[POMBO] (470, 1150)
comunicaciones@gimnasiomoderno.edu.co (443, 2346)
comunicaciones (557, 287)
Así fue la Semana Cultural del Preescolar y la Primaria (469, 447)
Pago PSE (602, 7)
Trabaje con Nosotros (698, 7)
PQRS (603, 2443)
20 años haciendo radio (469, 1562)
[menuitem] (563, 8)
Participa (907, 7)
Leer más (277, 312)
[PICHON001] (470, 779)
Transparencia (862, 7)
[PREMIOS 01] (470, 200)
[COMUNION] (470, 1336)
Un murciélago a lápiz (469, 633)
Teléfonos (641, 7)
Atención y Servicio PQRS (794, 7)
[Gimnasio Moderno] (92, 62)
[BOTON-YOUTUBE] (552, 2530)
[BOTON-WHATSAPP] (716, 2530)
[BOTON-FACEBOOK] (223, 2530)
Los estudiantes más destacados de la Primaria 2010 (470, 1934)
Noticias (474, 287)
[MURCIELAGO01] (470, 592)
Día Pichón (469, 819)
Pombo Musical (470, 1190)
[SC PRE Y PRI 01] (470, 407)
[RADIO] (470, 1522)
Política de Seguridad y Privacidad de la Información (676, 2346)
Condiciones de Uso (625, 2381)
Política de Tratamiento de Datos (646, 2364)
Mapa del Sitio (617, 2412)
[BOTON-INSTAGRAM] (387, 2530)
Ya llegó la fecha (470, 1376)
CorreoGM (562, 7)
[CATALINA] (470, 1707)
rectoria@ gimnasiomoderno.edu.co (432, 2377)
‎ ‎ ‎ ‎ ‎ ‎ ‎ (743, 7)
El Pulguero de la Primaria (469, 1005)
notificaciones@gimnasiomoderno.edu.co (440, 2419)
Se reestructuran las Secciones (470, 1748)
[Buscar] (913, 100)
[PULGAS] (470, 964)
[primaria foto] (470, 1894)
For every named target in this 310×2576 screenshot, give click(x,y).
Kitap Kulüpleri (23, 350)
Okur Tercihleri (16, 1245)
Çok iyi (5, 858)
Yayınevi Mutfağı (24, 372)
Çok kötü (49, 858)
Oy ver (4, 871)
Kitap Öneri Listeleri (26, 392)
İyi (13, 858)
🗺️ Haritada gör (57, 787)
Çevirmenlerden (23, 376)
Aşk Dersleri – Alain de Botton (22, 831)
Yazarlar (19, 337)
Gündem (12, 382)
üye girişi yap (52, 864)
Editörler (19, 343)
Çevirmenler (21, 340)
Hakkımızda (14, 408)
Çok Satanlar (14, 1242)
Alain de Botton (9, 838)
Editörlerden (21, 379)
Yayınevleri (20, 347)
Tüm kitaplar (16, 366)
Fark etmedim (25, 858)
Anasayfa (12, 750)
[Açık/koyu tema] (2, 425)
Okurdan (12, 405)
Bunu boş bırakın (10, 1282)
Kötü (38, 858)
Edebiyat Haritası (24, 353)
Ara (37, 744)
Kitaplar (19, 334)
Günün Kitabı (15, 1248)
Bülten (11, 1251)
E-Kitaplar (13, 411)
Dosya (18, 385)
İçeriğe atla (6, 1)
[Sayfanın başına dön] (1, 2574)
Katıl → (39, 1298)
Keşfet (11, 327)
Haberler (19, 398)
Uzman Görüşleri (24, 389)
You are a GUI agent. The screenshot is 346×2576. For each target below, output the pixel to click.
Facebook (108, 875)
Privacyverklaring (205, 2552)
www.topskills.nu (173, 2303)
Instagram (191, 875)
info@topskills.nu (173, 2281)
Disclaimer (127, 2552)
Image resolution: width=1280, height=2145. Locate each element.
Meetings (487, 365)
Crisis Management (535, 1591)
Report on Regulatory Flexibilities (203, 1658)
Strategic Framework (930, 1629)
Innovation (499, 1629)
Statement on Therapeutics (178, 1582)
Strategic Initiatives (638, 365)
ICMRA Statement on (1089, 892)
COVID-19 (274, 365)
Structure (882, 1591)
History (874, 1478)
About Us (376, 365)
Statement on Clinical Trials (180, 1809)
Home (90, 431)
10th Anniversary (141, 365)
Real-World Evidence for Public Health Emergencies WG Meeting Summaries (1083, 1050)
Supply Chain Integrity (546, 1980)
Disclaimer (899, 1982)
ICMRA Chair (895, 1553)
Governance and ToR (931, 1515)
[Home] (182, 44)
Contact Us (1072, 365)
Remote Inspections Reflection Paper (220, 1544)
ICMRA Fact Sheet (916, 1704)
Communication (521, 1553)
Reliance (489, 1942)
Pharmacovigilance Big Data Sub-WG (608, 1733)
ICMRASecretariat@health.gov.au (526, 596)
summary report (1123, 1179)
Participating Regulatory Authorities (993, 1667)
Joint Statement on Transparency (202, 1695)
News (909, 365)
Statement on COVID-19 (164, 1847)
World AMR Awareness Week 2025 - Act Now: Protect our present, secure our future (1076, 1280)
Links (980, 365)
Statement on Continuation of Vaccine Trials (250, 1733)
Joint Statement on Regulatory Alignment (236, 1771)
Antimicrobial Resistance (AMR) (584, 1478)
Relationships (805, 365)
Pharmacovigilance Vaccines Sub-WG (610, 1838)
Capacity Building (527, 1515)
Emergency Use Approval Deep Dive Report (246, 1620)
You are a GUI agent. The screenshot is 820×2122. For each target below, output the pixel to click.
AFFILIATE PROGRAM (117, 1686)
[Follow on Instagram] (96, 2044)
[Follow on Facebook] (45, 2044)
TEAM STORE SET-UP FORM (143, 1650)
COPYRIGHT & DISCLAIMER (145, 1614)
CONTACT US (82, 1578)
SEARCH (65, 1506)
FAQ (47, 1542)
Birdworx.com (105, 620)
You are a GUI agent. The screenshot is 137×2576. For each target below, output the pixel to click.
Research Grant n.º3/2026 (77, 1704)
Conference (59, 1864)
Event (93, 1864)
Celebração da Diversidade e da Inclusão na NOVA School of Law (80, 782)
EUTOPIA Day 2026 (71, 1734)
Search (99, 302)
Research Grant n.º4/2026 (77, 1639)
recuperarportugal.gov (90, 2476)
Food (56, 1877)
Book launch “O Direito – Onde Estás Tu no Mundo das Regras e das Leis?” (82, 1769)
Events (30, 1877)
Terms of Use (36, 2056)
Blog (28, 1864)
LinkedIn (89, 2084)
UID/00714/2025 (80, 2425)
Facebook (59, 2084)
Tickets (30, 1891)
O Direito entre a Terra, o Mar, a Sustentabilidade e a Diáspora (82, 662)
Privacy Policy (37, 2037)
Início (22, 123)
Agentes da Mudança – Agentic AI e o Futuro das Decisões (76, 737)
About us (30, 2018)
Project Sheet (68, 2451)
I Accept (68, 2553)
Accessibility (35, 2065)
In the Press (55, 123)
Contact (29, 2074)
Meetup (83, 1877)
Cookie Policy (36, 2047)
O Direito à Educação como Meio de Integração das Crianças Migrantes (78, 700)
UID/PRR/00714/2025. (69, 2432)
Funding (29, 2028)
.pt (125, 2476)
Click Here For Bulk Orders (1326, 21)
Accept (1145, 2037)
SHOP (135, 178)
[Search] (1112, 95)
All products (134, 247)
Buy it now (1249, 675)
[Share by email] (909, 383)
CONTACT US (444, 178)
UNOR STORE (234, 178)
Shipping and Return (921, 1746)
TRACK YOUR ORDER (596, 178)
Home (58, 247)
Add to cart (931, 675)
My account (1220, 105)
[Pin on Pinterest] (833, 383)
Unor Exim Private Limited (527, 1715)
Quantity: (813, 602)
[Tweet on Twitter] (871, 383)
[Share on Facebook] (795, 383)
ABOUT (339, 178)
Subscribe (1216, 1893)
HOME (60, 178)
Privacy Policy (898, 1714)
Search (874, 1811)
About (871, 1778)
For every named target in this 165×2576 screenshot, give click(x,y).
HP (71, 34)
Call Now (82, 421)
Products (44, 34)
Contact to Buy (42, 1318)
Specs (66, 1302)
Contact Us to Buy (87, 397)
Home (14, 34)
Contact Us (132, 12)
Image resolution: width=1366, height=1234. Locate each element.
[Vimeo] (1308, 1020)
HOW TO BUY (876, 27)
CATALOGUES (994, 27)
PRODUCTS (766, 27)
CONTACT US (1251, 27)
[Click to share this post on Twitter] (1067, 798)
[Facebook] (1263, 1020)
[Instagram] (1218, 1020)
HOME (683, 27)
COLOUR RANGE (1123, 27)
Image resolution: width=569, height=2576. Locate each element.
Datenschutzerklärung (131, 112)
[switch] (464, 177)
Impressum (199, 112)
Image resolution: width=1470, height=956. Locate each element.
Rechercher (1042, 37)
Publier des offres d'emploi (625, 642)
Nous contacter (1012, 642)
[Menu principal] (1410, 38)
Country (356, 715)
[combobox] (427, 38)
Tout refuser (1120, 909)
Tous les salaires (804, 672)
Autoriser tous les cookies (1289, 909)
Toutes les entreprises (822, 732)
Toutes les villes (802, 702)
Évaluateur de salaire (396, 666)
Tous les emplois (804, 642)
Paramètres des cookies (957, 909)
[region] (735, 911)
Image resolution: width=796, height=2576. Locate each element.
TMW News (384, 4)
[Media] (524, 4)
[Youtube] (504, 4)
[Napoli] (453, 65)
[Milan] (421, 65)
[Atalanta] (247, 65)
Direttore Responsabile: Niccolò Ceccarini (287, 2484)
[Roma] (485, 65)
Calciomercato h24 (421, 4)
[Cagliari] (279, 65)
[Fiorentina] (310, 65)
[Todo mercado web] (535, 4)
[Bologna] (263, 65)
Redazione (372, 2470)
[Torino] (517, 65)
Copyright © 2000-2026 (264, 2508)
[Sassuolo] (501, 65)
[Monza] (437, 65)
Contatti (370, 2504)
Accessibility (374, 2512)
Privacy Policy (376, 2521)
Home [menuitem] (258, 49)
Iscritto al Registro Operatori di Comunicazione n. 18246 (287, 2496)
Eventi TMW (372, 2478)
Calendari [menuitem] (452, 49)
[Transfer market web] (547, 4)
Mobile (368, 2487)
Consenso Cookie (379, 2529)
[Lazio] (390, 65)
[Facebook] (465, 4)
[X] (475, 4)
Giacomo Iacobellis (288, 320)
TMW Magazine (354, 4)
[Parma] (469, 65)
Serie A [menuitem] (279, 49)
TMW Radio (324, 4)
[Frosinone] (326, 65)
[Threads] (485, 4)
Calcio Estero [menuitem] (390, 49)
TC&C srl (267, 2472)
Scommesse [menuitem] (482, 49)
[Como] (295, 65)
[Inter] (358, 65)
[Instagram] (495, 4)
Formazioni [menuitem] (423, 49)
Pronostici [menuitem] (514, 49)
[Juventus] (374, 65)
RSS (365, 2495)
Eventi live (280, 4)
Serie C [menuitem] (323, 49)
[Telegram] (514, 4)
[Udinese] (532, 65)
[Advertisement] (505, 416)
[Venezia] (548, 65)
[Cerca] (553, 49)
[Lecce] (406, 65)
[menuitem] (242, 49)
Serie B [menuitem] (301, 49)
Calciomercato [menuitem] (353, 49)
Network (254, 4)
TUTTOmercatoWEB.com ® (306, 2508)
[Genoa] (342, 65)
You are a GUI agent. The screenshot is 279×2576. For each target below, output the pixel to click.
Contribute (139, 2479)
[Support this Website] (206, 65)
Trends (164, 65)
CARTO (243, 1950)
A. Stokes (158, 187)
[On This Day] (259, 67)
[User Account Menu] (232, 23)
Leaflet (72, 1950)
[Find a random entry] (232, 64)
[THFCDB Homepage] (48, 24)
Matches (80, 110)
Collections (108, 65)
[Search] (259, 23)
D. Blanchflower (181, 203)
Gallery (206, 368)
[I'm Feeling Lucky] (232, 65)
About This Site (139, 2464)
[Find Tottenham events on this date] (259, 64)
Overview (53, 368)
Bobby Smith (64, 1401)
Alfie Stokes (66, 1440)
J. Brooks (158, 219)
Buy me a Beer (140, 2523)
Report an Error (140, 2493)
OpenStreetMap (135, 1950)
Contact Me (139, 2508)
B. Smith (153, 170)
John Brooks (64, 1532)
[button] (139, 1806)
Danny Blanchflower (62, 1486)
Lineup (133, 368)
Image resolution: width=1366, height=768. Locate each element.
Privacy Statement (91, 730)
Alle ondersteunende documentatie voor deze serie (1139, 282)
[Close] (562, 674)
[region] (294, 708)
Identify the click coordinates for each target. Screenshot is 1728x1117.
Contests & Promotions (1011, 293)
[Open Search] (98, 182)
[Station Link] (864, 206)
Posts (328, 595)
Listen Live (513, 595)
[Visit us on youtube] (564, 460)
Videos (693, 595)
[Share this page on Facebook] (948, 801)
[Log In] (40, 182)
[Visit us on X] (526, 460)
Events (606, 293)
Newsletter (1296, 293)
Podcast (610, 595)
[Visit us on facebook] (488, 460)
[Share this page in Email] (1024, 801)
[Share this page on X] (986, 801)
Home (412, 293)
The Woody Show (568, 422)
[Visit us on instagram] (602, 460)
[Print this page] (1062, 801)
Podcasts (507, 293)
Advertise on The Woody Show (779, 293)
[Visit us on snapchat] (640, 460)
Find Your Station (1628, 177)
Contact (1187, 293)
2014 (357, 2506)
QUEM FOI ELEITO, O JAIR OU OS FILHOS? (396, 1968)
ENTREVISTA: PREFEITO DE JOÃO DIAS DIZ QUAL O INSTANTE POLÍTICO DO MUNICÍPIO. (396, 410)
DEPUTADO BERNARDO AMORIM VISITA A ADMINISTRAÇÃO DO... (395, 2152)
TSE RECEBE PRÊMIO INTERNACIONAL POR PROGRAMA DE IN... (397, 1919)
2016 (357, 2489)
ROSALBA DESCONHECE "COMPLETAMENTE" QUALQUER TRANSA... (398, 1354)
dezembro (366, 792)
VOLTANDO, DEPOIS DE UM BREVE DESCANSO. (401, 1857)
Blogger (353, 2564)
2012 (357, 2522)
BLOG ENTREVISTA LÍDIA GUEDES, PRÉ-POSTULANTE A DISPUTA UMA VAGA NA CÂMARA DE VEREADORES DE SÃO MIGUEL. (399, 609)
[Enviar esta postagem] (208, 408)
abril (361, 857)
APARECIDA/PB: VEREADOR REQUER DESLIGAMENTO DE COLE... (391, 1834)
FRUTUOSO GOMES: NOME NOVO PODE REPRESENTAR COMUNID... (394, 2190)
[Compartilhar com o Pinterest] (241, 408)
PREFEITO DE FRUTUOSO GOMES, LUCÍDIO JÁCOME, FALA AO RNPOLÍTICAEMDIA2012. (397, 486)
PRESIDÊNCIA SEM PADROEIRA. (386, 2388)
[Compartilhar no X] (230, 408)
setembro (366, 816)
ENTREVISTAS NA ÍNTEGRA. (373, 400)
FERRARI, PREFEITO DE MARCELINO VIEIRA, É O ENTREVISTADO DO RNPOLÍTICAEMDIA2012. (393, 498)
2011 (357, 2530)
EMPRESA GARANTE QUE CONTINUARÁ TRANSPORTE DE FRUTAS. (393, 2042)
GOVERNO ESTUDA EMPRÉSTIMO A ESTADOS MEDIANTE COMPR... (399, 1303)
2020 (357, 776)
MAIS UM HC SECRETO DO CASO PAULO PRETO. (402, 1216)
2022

**********

Task directions:
Would you please copy exactly the part of the entries above that begins at the line containing "[BOTON-FACEBOOK] (223, 2530)" and ends at the line containing "Çok Satanlar (14, 1242)", both lines included?

Expected output:
[BOTON-FACEBOOK] (223, 2530)
Los estudiantes más destacados de la Primaria 2010 (470, 1934)
Noticias (474, 287)
[MURCIELAGO01] (470, 592)
Día Pichón (469, 819)
Pombo Musical (470, 1190)
[SC PRE Y PRI 01] (470, 407)
[RADIO] (470, 1522)
Política de Seguridad y Privacidad de la Información (676, 2346)
Condiciones de Uso (625, 2381)
Política de Tratamiento de Datos (646, 2364)
Mapa del Sitio (617, 2412)
[BOTON-INSTAGRAM] (387, 2530)
Ya llegó la fecha (470, 1376)
CorreoGM (562, 7)
[CATALINA] (470, 1707)
rectoria@ gimnasiomoderno.edu.co (432, 2377)
‎ ‎ ‎ ‎ ‎ ‎ ‎ (743, 7)
El Pulguero de la Primaria (469, 1005)
notificaciones@gimnasiomoderno.edu.co (440, 2419)
Se reestructuran las Secciones (470, 1748)
[Buscar] (913, 100)
[PULGAS] (470, 964)
[primaria foto] (470, 1894)
For every named target in this 310×2576 screenshot, give click(x,y).
Kitap Kulüpleri (23, 350)
Okur Tercihleri (16, 1245)
Çok iyi (5, 858)
Yayınevi Mutfağı (24, 372)
Çok kötü (49, 858)
Oy ver (4, 871)
Kitap Öneri Listeleri (26, 392)
İyi (13, 858)
🗺️ Haritada gör (57, 787)
Çevirmenlerden (23, 376)
Aşk Dersleri – Alain de Botton (22, 831)
Yazarlar (19, 337)
Gündem (12, 382)
üye girişi yap (52, 864)
Editörler (19, 343)
Çevirmenler (21, 340)
Hakkımızda (14, 408)
Çok Satanlar (14, 1242)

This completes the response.